La idea que tomó forma


“Fue así como tomé los materiales y comencé a diseñar un Cacao, mientras lo hacía se me ocurrió llamarlo Cacaotín. Esta ha sido la primera oportunidad que tengo de crear un personaje con pies, le coloqué alambre internamente para que pudiera sentarse, arrodillarse, cruzar la piernas, entre otros movimientos…Es realmente encantador”, explicó.


Asegura que la idea le estuvo rondando en su mente por varios días, pero al momento de sentarse a trabajar solo le llevó cinco horas para hacerlo. “Dios me dio la sabiduría y las habilidades, luego de hacerlo me di un tiempo para manipularlo y dejárselo por un rato a mi hijo de dos años, y esta fue la prueba, si aguanta a mi hijo, entonces está bien hecho”.

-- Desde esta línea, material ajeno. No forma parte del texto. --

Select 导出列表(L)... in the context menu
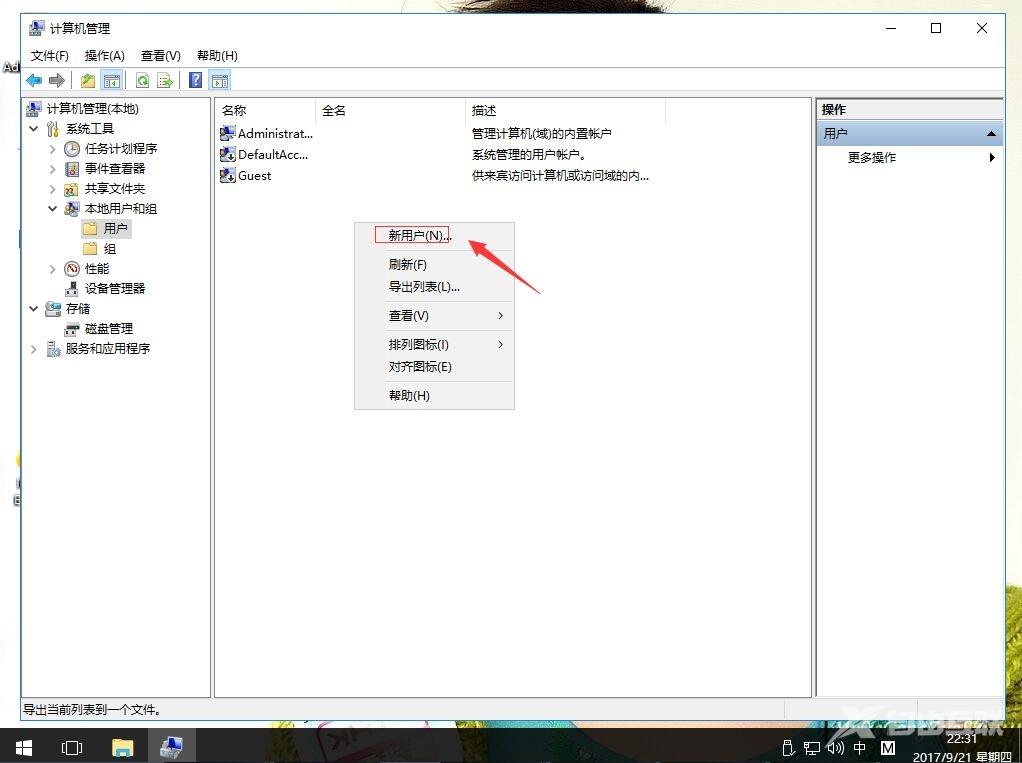Screen dimensions: 1022x763 [x=424, y=287]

Diseñar un títere no es tarea fácil, hay que sumar además de creatividad, paciencia para encajar cada pieza y lograr una figura simbólica que dé respuesta a los fines que se hayan dispuesto para trabajar con él. Con Cacaotín se utilizó goma espuma, pega de zapatero, manta polar, pinturas de cerámica, nylon, ojos plásticos, alambre, retazos de semicuero y cordón.


Una idea que se convirtió en la mascota oficial


Para Rojas, el propósito de Cacaotín es hacerlo crecer y llevarlo a una figura de mayor dimensión, que sirva como un traje para que una persona lo utilice en cada uno de los eventos de la Fundación Amblema.


“Mi idea inicial fue hacer una botarga o muñecote llamado Cacaotin, como mascota oficial, con la intención de visitar cada escuela donde funciona la Herramienta Socio – Educativa Amblema a lo largo del año escolar”, destacó.


Más tarde, la mascota Cacaotín logró tomar vida y un disfraz de mayores dimensiones adaptado a una persona logró concretarse para visitar cada una de las escuelas que puso en práctica su Bosque de Chocolate. Fue la sensación de los niños, se convirtió en una referencia y en el invitado especial más esperado por la comunidad escolar.


En el periodo escolar 2018 – 2019, el proyecto de cierre de año fue el Bosque de Chocolate, un trabajo que hizo eco no solo en las escuelas Amblema, sino en las comunidades donde el cacao es la mejor forma de vida para sus habitantes.


Cada año hay nuevas propuestas, proyectos innovadores que no solo involucran a los alumnos y docentes, sino a un sinfín de personas que incrementan el número de colaboradores y aliados de esta organización.

“El proyecto del Bosque de Chocolate a mi juicio, fue mucho más de lo que nosotros como coordinadores de Amblema nos imaginamos en un principio. Se posicionó en los docentes de una manera tan impresionante, que cada institución ya hizo del tema del chocolate parte de su lenguaje, y esto nos ha dado la posibilidad de que en poco tiempo se ha difundido la importancia de nuestro cacao venezolano”, puntualizó Rojas.